Nokia, who has given Microsoft's Windows Phone platform a much needed boost, is now entering the tablet market. But why? Nokia believes that most current devices in the market today are simply used for consuming media. In fact, the devices are designed for it. Nokia, on the other hand, believes there is a "pent-up demand" for creating media and the company believes they can fulfill that need.

"And we've given special attention to the synergy between the tablet and our Nokia Lumia smartphones."

"We saw an opportunity there. To make a tablet that people can use all day, for everything they want to do," Nokia explained in an official blog post. The company touted "synergy" between the Lumia 2520 and the company's Lumia smartphone line. "Experiences that extend across both platforms," Nokia stated.

One of the big reasons Nokia felt that this was the right time to introduce a tablet is the maturity of the Windows RT platform. Nokia states that just last year, the Windows 8 platform only had 10k apps. Now, there are over 100k. In fact, there are roughly 122k apps in the Windows Store at the time of this post.

"There's a combination of factors that make this the right time for Nokia to enter the market. First, we feel that the operating system has now become mature.” Last year, when Windows 8.0 launched, there were only 10,000 touch apps available in the Microsoft Store. Now there are more than 100,000. Windows RT 8.1 now has leading mobile device management solutions and VPN support available which is great news for mobile professionals," the company stated.

Nokia believes they have developed an innovative line of Lumia smartphones and the company feels that they have a strong enough framework to build an innovative tablet product. Nokia also touted their excellent relationship with carriers.

"..we feel that the operating system has now become mature."

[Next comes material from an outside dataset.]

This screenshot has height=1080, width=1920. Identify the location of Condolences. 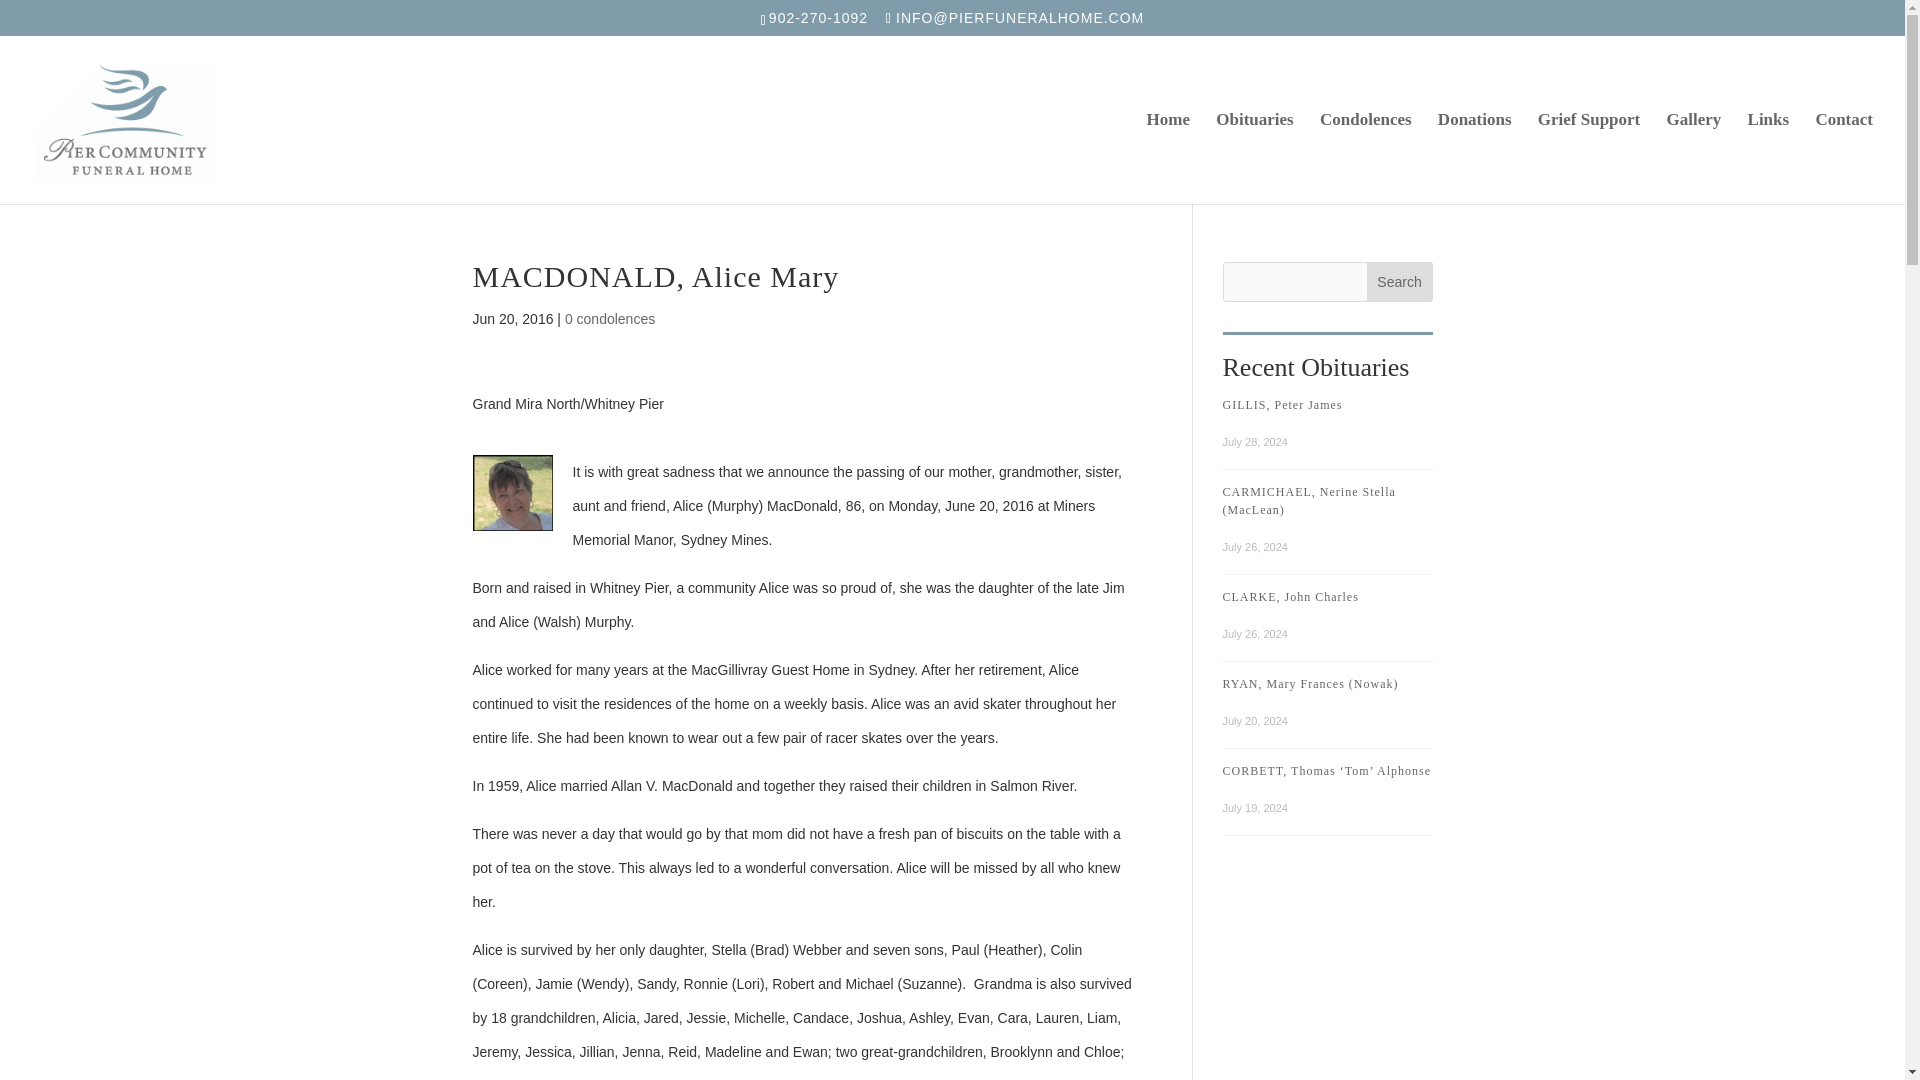
(1366, 158).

"In many places, like the US, it’s possible to tie both a tablet and smartphone to the same subscription, so you don’t have the confusion of two phone bills and two tariffs. It could also mitigate the up-front cost of buying a tablet, since deals to combine purchase with your monthly contract are likely to emerge," Nokia explains.

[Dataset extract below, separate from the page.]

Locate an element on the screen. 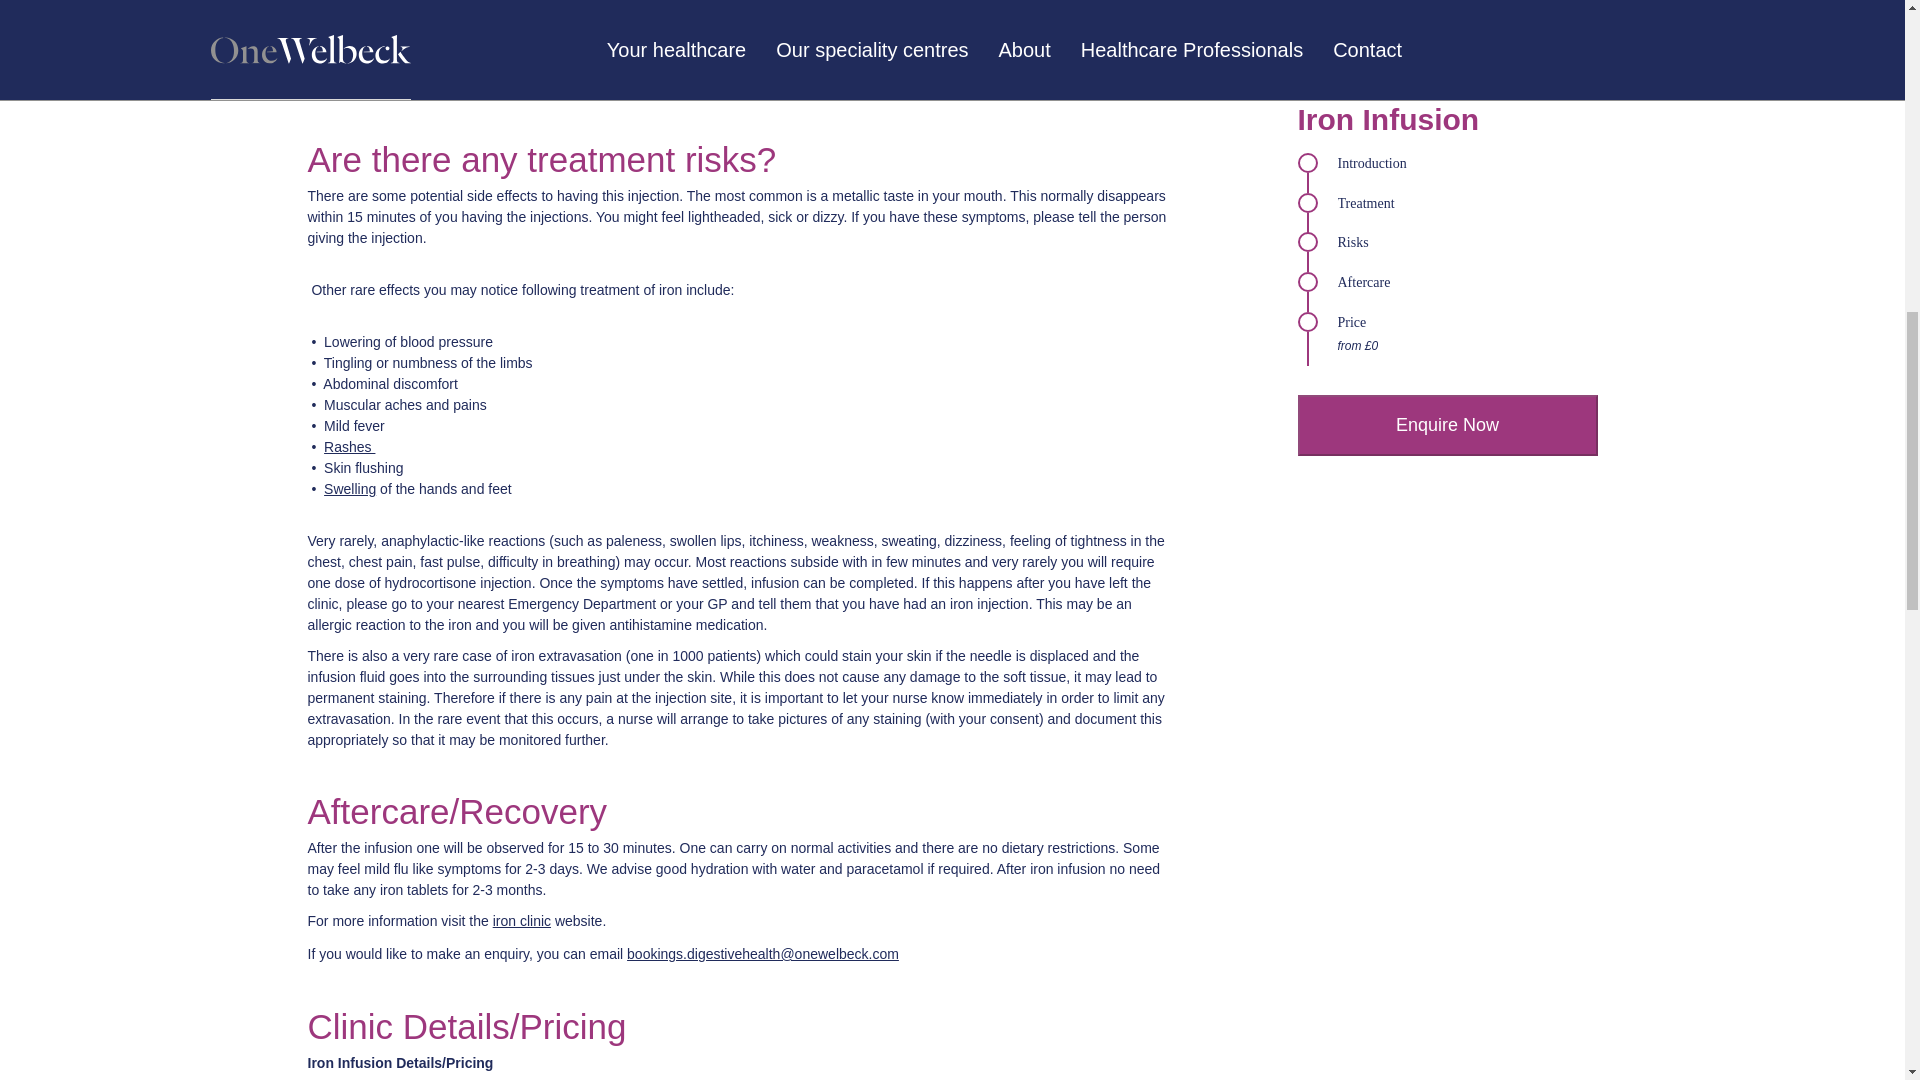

The Lumia 2520 comes in a variety of colors, such as red, white in a glossy finish, cyan, and black in a matte finish. The10.1-inch 1080p display features Corning Gorilla Glass 2 with almost 180 degree viewing angles and a peak brightness of 650 nits. The device also features a Qualcomm Snapdragon 800 chipset with built in high-speed LTE connectivity. The Lumia 2520 also features a 6.7MP rear camera and a 2MP front camera.

The Lumia 2520 will be available later this year for $499 (US) and will be available initially in the US, UK, and Finland. The device will be available on AT&T and Verizon later this year.